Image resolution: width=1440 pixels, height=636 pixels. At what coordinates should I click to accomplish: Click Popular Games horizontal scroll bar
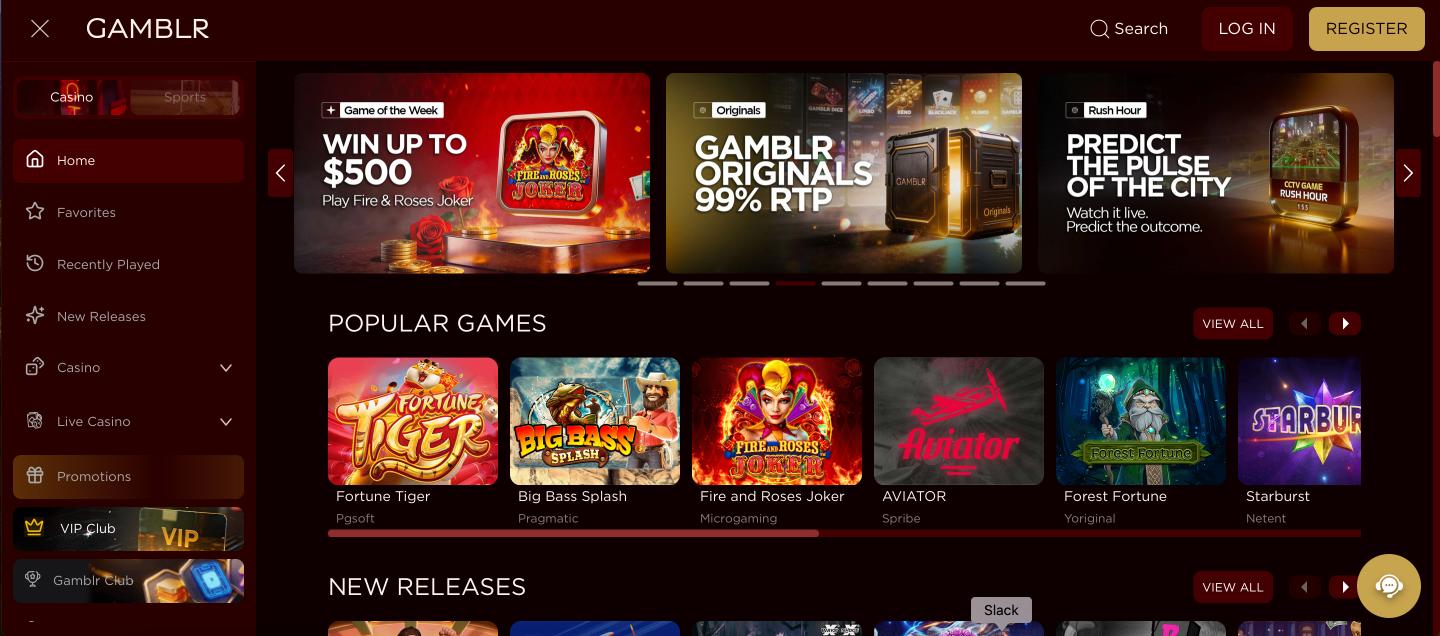pyautogui.click(x=844, y=534)
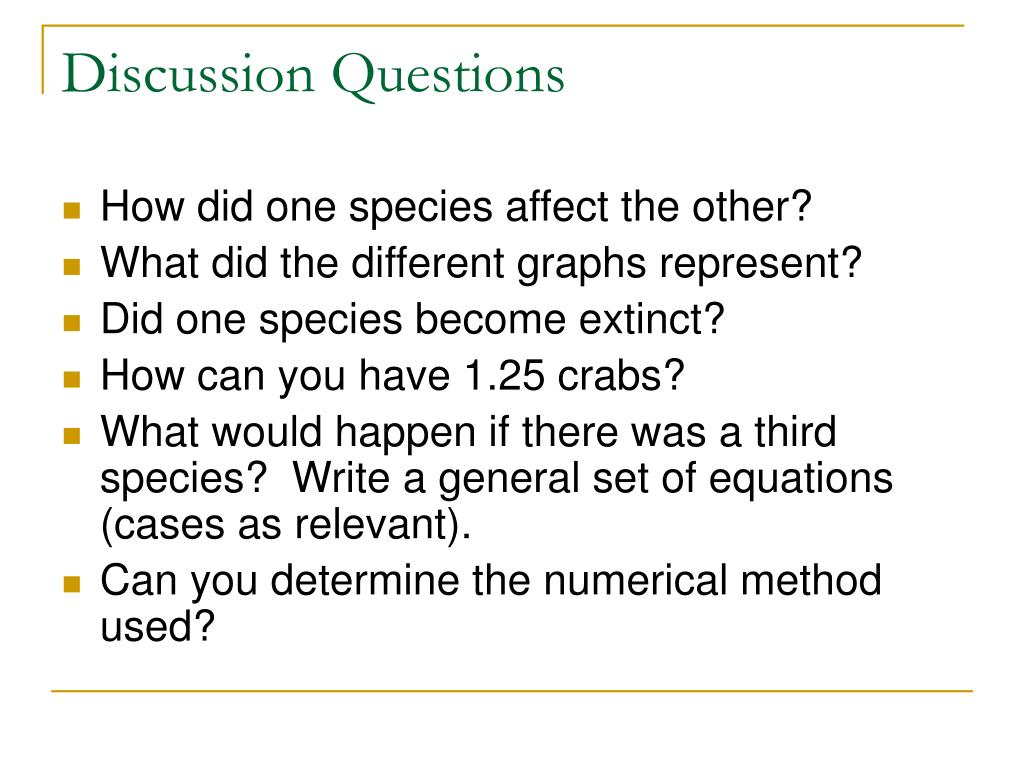Click the bullet beside 'What would happen if'
Viewport: 1024px width, 768px height.
tap(72, 435)
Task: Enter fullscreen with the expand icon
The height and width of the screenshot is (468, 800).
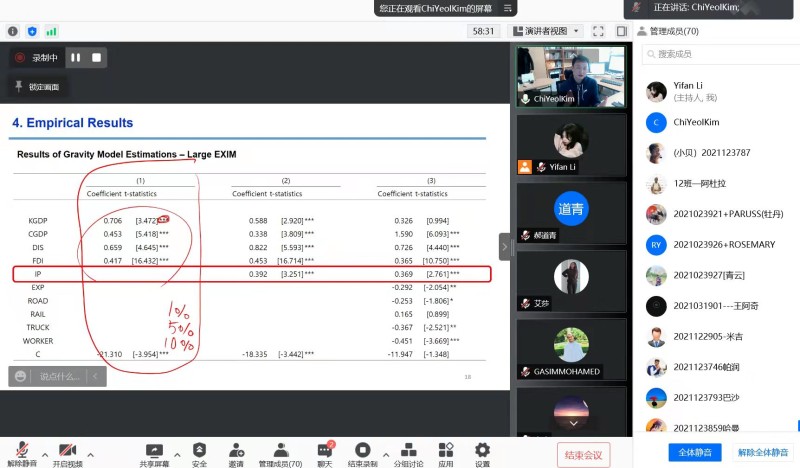Action: pos(598,31)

=== About this task ===
Images are to be left out; everything else in the material must be written out exactly.

=== Output for this task ===
Image resolution: width=1440 pixels, height=636 pixels. At what coordinates should I click to accomplish: Click Popular Games horizontal scroll bar
pyautogui.click(x=844, y=534)
Click the bullet beside 'What would happen if'
Viewport: 1024px width, 768px height.
tap(72, 435)
Task: Enter fullscreen with the expand icon
The height and width of the screenshot is (468, 800).
Action: pos(598,31)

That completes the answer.